## [Data supplied]

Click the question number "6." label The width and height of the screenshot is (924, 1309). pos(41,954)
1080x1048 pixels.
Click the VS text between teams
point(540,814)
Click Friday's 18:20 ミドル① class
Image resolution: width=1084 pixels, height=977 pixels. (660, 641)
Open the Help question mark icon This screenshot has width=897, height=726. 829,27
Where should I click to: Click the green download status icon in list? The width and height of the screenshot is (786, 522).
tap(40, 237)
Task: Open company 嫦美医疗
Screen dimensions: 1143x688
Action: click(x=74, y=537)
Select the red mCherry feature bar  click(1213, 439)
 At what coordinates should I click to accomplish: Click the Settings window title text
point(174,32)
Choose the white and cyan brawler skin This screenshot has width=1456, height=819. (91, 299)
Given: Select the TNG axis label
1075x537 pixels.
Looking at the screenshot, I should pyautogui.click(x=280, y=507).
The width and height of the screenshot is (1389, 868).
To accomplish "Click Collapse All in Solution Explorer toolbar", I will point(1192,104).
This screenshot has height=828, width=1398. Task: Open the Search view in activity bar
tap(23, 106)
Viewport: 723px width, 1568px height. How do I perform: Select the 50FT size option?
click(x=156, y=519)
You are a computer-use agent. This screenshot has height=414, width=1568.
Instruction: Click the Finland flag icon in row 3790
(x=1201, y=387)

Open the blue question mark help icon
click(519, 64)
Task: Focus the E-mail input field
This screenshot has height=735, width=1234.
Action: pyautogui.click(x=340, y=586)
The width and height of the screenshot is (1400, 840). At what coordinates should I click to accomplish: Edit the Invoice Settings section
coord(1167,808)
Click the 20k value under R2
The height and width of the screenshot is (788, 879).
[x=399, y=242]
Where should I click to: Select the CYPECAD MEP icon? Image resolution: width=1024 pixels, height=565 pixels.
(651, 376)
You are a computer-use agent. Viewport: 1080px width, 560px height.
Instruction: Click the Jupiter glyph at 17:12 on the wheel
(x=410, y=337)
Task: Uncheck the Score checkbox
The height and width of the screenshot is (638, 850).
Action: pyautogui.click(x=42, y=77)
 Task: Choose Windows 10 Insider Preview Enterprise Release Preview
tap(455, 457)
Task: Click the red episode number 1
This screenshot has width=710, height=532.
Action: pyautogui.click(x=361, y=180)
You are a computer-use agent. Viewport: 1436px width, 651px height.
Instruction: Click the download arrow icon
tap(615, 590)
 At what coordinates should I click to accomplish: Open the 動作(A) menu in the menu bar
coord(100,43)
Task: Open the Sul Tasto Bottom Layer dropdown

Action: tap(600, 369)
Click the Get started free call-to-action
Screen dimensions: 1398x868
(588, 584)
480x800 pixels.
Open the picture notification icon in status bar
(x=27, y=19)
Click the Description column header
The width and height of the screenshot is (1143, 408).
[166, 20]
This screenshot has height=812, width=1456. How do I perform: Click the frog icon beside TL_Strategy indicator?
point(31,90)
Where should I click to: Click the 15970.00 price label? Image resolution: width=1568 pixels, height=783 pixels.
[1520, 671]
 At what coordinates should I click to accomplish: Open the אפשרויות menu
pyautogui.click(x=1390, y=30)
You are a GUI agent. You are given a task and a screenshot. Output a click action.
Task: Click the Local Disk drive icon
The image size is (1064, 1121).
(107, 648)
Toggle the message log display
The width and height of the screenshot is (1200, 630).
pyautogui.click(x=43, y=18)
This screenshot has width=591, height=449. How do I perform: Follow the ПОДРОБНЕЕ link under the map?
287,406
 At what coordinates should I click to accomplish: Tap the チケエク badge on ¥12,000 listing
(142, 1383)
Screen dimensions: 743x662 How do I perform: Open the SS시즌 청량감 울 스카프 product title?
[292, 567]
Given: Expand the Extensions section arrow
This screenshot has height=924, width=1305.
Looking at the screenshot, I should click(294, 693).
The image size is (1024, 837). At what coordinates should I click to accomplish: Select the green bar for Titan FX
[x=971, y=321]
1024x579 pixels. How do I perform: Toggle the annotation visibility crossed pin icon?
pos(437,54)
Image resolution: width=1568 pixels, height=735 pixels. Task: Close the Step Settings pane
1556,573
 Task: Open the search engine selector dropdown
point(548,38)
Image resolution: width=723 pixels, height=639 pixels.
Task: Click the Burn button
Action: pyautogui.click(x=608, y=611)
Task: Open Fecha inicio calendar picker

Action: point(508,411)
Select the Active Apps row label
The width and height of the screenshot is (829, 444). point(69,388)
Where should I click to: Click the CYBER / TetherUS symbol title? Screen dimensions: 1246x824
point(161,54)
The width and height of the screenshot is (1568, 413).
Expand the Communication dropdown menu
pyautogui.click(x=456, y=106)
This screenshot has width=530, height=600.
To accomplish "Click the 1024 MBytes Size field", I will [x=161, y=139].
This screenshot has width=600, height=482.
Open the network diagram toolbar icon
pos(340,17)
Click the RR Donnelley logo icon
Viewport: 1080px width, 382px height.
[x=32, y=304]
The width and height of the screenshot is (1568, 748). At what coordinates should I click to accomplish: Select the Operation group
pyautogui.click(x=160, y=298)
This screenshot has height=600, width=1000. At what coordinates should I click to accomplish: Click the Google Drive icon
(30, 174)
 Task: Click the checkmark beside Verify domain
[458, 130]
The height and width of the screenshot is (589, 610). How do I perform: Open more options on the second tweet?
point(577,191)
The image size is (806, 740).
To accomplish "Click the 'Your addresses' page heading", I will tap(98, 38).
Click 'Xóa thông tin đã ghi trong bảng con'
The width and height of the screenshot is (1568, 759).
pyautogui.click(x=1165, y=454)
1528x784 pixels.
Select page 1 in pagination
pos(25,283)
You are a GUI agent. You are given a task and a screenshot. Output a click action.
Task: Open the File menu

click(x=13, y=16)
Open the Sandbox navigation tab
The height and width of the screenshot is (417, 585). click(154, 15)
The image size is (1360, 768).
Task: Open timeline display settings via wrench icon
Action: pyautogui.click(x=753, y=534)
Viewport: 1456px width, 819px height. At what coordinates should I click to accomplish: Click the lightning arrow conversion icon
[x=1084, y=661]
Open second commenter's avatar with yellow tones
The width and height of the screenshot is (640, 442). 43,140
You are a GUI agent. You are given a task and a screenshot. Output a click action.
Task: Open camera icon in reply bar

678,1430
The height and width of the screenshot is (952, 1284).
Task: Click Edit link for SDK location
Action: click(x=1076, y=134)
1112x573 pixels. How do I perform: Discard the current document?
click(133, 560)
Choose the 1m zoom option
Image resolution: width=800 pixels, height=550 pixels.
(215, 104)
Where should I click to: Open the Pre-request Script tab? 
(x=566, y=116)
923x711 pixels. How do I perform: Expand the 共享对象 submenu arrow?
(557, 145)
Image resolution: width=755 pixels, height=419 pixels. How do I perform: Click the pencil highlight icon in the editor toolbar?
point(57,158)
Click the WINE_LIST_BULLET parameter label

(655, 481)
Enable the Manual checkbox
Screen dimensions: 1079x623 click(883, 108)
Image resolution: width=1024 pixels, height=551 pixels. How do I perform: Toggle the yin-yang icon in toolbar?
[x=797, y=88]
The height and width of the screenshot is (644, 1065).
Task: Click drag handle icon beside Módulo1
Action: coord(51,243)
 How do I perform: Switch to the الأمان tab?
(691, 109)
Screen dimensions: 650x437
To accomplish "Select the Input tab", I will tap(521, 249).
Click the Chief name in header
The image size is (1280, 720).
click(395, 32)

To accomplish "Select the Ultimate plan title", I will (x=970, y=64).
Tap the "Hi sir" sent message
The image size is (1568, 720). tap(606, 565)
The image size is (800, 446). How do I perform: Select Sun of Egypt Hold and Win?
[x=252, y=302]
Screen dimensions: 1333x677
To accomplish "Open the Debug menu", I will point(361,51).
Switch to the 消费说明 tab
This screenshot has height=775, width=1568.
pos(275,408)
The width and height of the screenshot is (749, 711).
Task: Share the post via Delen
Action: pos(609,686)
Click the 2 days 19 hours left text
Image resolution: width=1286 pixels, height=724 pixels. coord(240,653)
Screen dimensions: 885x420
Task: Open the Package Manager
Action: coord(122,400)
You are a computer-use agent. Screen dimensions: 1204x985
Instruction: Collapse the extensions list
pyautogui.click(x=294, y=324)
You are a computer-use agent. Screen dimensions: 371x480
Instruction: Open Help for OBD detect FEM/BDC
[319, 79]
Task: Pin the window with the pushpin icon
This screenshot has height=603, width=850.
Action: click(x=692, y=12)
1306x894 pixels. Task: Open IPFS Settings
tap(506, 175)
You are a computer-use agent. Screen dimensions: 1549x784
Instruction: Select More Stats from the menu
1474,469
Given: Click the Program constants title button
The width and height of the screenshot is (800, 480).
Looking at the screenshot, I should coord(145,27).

## [Exercise objective]
Each line in the records above with "field" must be returned.

## [Exercise result]
Task: Focus the E-mail input field
To accomplish "Click the 1024 MBytes Size field", I will [x=161, y=139].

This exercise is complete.